Eu sei que muitas mães gostam dessa festinha, porque se
lembram das celebrações de dia das mães da própria infância. As crianças
ensaiavam músicas e grandes apresentações e, nessas cerimônias,
entregavam os presentes às mães, que iam sempre às lágrimas. A sua
adorava a homenagem e você ficava super orgulhosa em “desfilar” com ela
por aí.
Mas eu preciso te contar uma coisa: enquanto eu, você e
nossas mães nos sentíamos radiantes durante essa comemoração, muitas
outras crianças se sentiam miseráveis. Eu não me esqueço como uma
amiguinha, a Daniela, ficava sempre tensa quando chegava esse dia. A mãe
dela quase nunca conseguia comparecer a essas celebrações. Era
“desquitada”, como se dizia naquela época, ex-marido não queria saber da
família e, por isso, trabalhava dobrado para sustentar os filhos. No
dia da tal festa, o chefe não queria nem saber de liberá-la por algumas
horinhas. Lembro da gente pequena, flores na mão, esperando as mães
entrarem na sala de aula para uma dessas festinhas. A Daniela dizia,
baixinho “se ela não vier, eu não vou perdoar, se ela não vier, não vou perdoar”.
A mãe só apareceu lá pelo meio da apresentação, muito atrasada e com
cara de ‘desculpa, filha’. Minha amiga já estava magoadíssima, inchada
depois de verter lágrimas silenciosas para não atrapalhar a música que
os colegas, alheios ao seu sofrimento, cantavam a plenos pulmões. Havia
uma menina órfã de pai na mesma sala. Os pais tinham mais dificuldade em
aparecer nas tais festas, e isso era considerado, mas sempre que a data
chegava ela sofria ao explicar para todo mundo que o pai tinha morrido
quando ela ainda era um bebê e, por isso, aquele homem tão velhinho
fazendo o papel de pai nas festas era, na verdade, o avô.

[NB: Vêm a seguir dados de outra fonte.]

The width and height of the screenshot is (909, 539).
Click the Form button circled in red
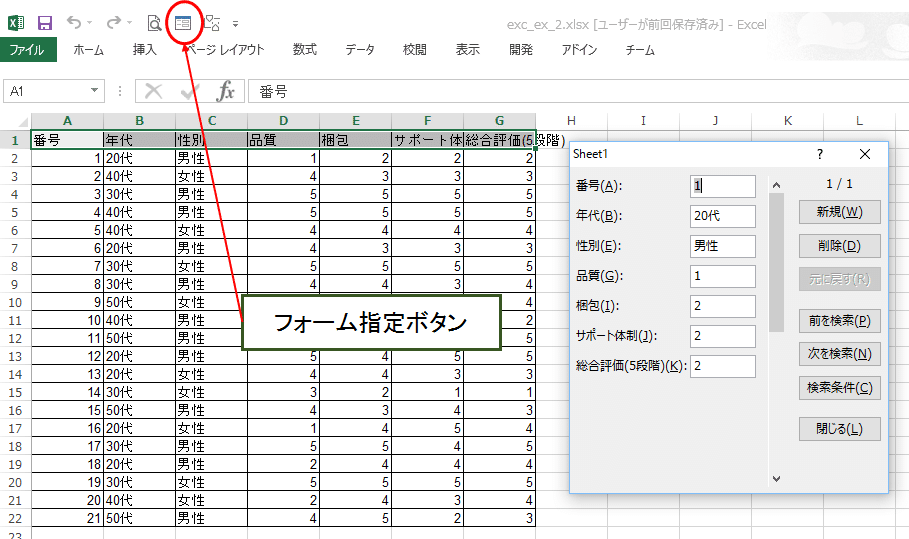[183, 23]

Confesso que quando meu filho entrou na escolinha estranhei
que, com a chegada do mês de maio, não tivesse nenhuma convocação para a
festinha do dia das mães. Na sexta-feira anterior à data até recebi um
presentinho na mochila – acho que algum desenho de uma mão gorducha que
se imprimiu à folha de sulfite depois de mergulhada na tinta, uma coisa
muito fofa. Mas festa? Nenhuma. Perguntei a razão à professora e ela me
lembrou o óbvio. Nem todos os alunos têm mães, nem todos os alunos têm
pais, outros têm duas mães, nenhum pai, ou dois pais, nenhuma mãe.

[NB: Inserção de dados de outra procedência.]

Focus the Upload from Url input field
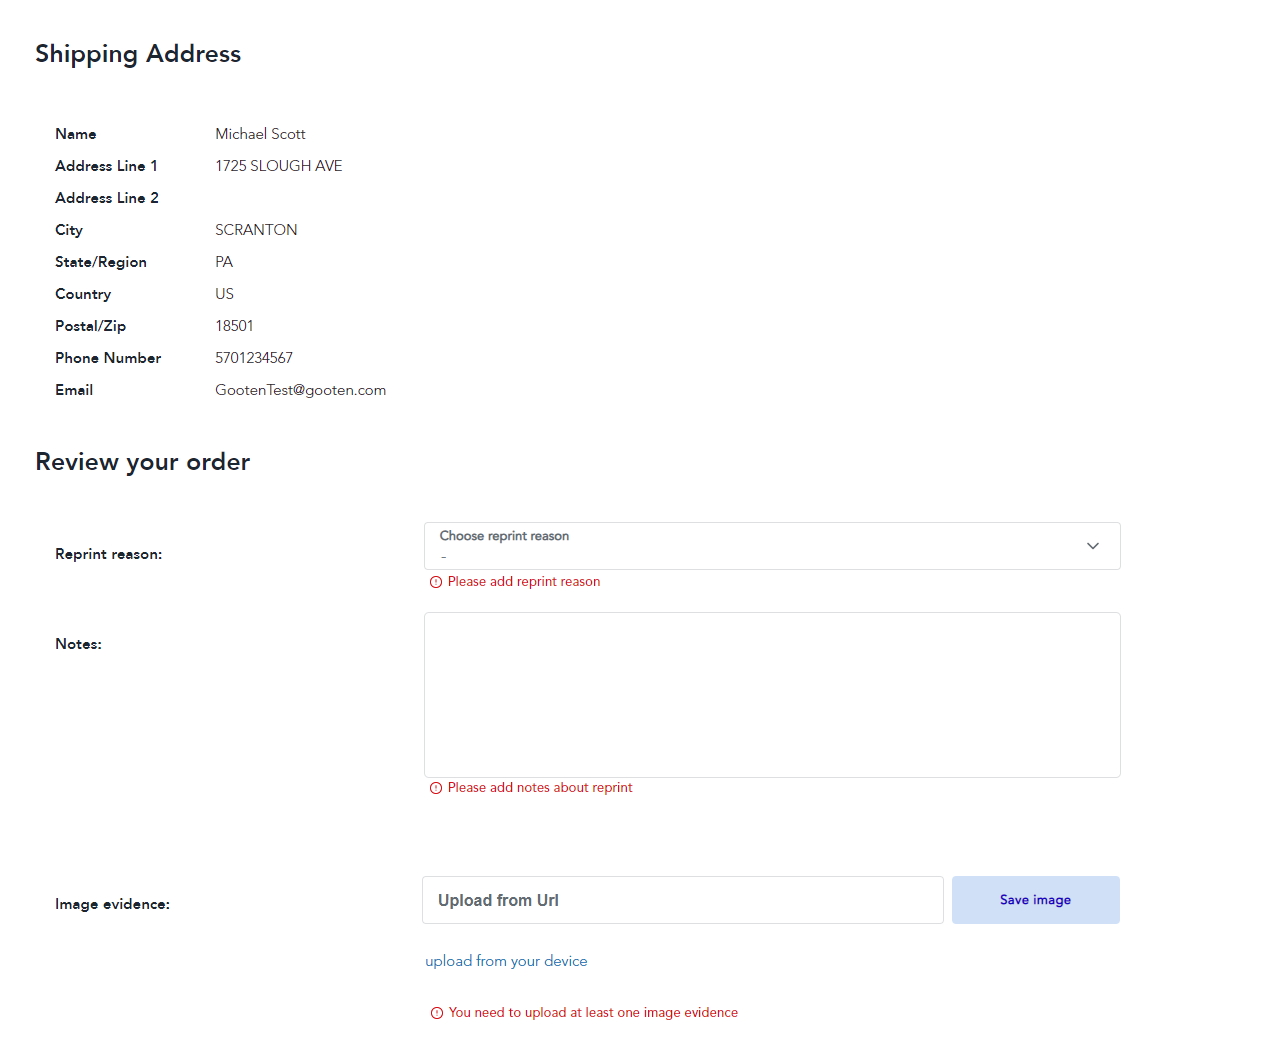 683,900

Lembrou-me que há crianças que são cuidadas pelos avós, pelos tios,
pelos padrinhos. Eu olhava ao meu redor e via que todas as crianças da
classe do meu filho tinham mães e pais, mas a vida não era assim,
estávamos numa bolha que, a qualquer momento, podia estourar.
E estourou, claro, a bolha sempre estoura.
Anos depois, essa mesma professora querida do meu filho
morreu em um acidente de carro. A filha dela sobreviveu. Estuda na
escola onde a mãe lecionava (e onde meu filho ainda estuda), lida com as
lembranças doloridas de quem só perdeu pai e mãe na infância sabe quais
são mas, ainda bem, não tem que lidar com o tormento da festa do dia
das mães. Um menino da mesma série do meu filho perdeu o pai para uma
dessas doenças que aparecem sem pedir licença. Duro? Duríssimo! Ainda
bem que essa criança não tem que lidar, também, com o tormento que
poderia ser a tal festa do dia dos pais. Além das mães (e dos pais) que
morreram, têm que os que sumiram, os que são negligentes, os violentos.
Seria justo fazer uma criança passar semanas e mais semanas na
expectativa de comemorar algo que, para ela, não merece ser comemorado
só para que eu, mãe da “bolha” possa ter alguns minutos de felicidade?
Não, né
Por isso muitas escolas acabaram com as tais festas do dia
das mães e dos pais e instituíram o dia da família, comemorado em uma
data aleatória. Nessa festa, o foco é celebrar quem cuida, acolhe e
educa essa criança: são avós, tios, padrinhos, uma mãe-solo, um
pai-solo, dois pais, duas mães e até, olha só, um pai e uma mãe. Em
tese, toda criança tem alguém, ou várias pessoas e elas merecem ser
celebradas.
Se eu fico triste por não ter festinha de dia das mães na
escola do meu filho? Ora, ora, eu já sou adulta, sei lidar com as
minhas frustrações.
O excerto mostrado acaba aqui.